In contrast, the adulation of Ashleigh Barty is understandable and deserved, considering that she is the top female tennis player in the world. Barty won the Women’s Final in two sets (the second in a tie break): it was the first win of an Australian female player in 44 years—Chris O’Neil won in 1978—it came at the expense of Danielle Collins who heroically duelled with Barty, but she was unable to take the crown back with her to the United States.
The Australian Open was also a story of sacrifice, pride, and achievement. Rafael Nadal made it to the final, even though he had needed a five-setter in his quarter-final match against Shapovalov.
Shapovalov, in an unsportsmanlike interview, claimed that Nadal had been given preferential treatment by the referee. In sport, like in a society in general, it is usually the loser who claims to be a victim of unfair play: their defeat is always the fault of someone else.
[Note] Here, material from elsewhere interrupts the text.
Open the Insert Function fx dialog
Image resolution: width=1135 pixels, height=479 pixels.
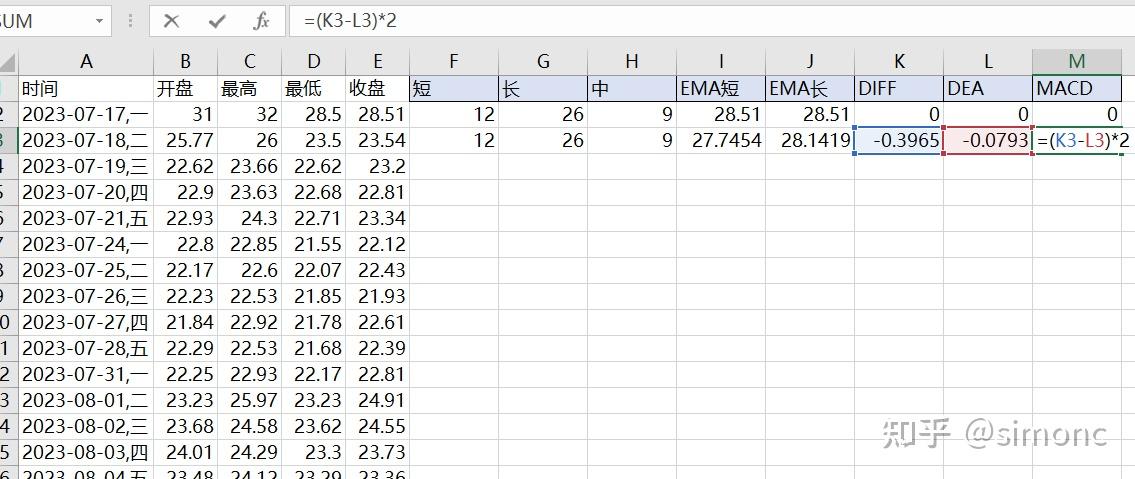(262, 21)
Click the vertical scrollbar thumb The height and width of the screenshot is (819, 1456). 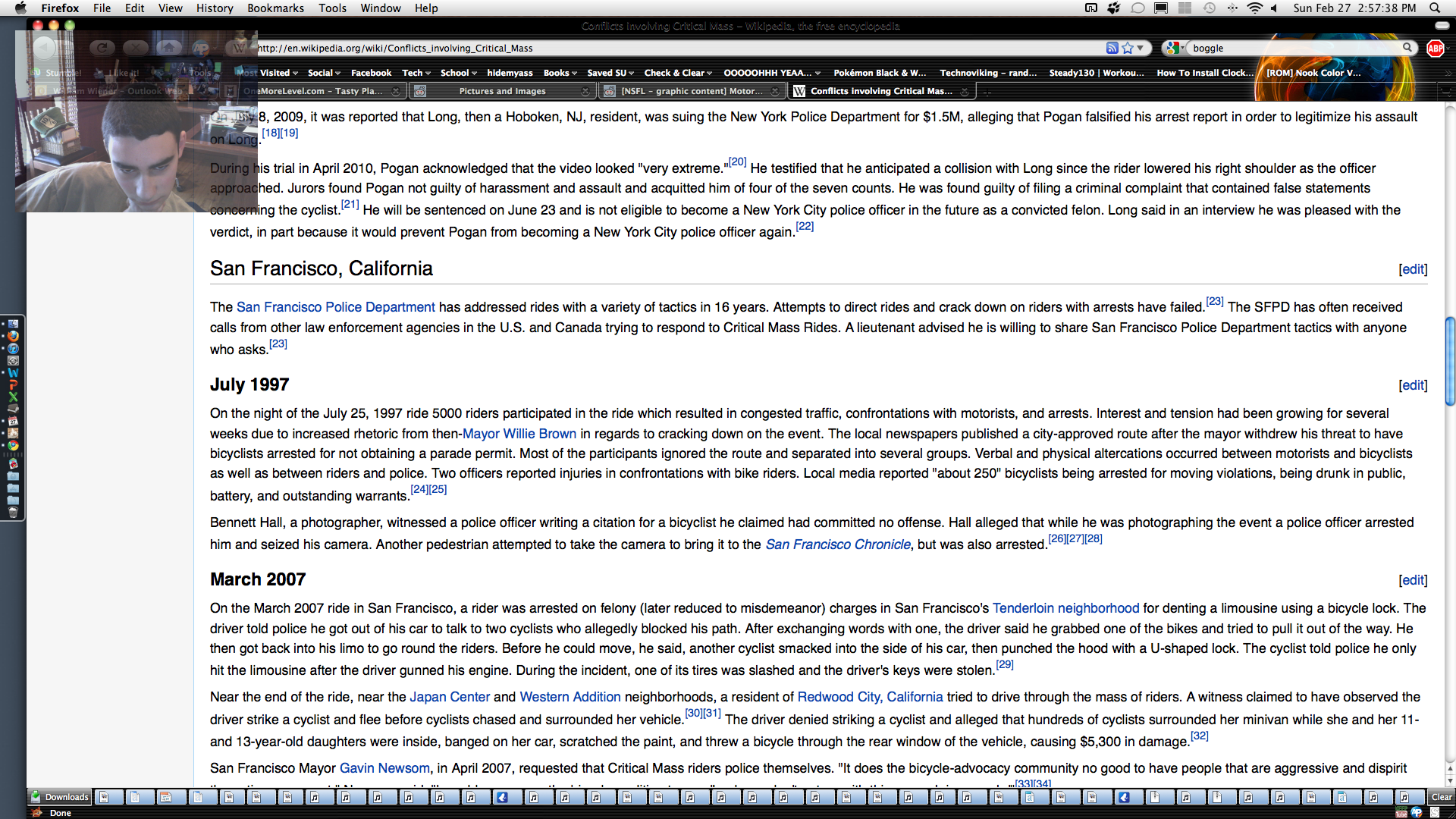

The final was an engrossing and enthralling event with incredible performances by Nadal and Medvedev. Following his historic win against a tenacious Medvedev, Nadal was feted and lauded.
His win made him into the undisputed greatest tennis player of all time. His win is his 21st Grand Slam victory (out of 29 Finals) and that sets him apart from Djokovic and Federer, who each amassed 20 Grand Slam victories.
Of course, Nadal’s critics will contend that it would have been different if Djokovic had been allowed to play, and that therefore, Nadal’s win is somehow tainted.
Regardless, Nadal has now achieved the status of an eternal legend because of his tennis exploits and his determination to always go the extra mile to win his matches. In that regard, he is a role model for the new generation of tennis players.
Overall, it was an accident-prone Australian Open, rich in intrigues, controversies, failures, stupendous achievements, and yet, it was a celebration of the indomitable human spirit.
Views expressed in this article are the opinions of the author and do not necessarily reflect the views of The Epoch Times.